First we had to realize that we were naked. Then slowly, with bent backs and strain, generational toil wove the garments of our birthright, our dress of self-importance. 

The history of the human race can be viewed as a story of the exponentially increasing power in human hands. From the simplest stone tools to the smartphone, technology has always served to better the power of humans to realize their dreams. In the 20th century, this process reached apogee, with focused ingenuity and effort we literally reached to the moon and connected together the minds of the planet. We were capable of anything.

As a species and as individuals we were assured of our self-importance.

But now times are changing, we stand on the cusp of a new revolution. We are creating artificially intelligent machines that will better realize the needs and the dreams of man. Yes, this will of course serve to extend and continue the chain of betterment, delivering yet more power to the hands of the individual, but I also think an important distinction must be made for we will no longer be realizing our dreams, rather our dreams will be realized for us.

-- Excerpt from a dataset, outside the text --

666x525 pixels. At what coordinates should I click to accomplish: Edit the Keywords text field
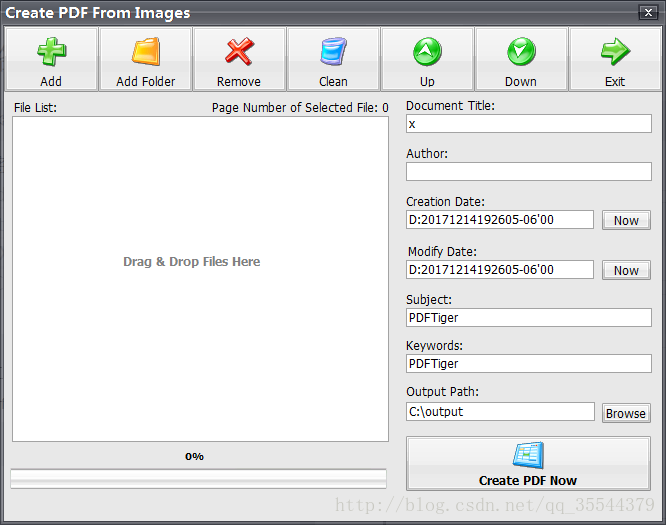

While to some it might seem an overly academic or semantic point, as to whether we realize our dreams or have our dreams realized for us, the psychology of this could not be more important. It is the difference between the self-made man (or woman) and the lottery winner.

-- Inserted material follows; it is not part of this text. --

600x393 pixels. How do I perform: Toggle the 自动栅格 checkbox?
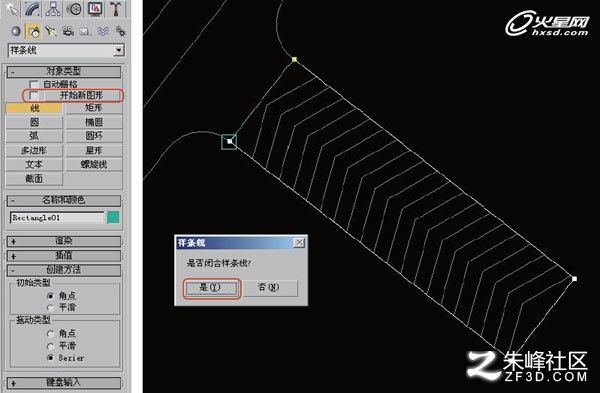(x=34, y=84)
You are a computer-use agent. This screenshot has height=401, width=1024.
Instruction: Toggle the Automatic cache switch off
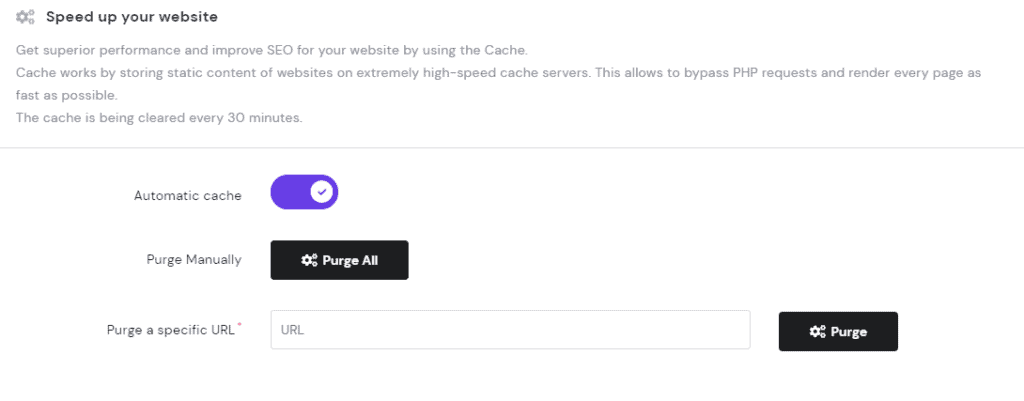(304, 192)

On one hand we have the achiever, at his heart he is a rational actor imparting himself upon the world. His life reinforces the view that our actions have merit, and that our decisions matter. He is why we believe that hard work can makes success, and that we have the power to control our own lives.

On the other hand, we have dumb luck; the lottery winner, the born-rich, the untethered. His life reminds us of the happenstance of the universe and us mere victims of the fortune or misfortune that should happen to float our way. It is a sad fact that this kind of good luck offers little happiness to those who receive it, people thrive on earned success not that which is given out too easily. We need to struggle for our victories.

While our world has always found itself balanced somewhere in between these two extreme philosophies, I wonder whether the future might tip us disastrously towards the psychology of the lottery winner. If and when we live in a world wherein everything that we have ever dreamed is made possible by the power of artificial intelligence, will it also destroy our will to want anything?

How can human beings hope to retain their robes of self-importance, in a world wherein their accomplishment means little in the face of ever smarter, ever-more powerful artificial life. Our self-assuredness is based entirely on a view that we are of value to the world, that we can change it. The singularity threatens to collapse this view entirely, leaving us as cold and exposed as we ever were. 

Humans need to believe that the king has clothes, without struggle and success we have nothing left.  

Taken from a different angle, the question is this: What happens to human will as struggle dries up? What do we have to offer to a dream world of digital efficiency? 

Ultimately, it seems to me that humans are so hopelessly addicted to conflict that any world we create will require a certain dose of synthetic strife. We will seek to recreate both our happiness and our sorrows. If we cannot even envision a story which does not involve conflict, how can we hope to live in a world without it?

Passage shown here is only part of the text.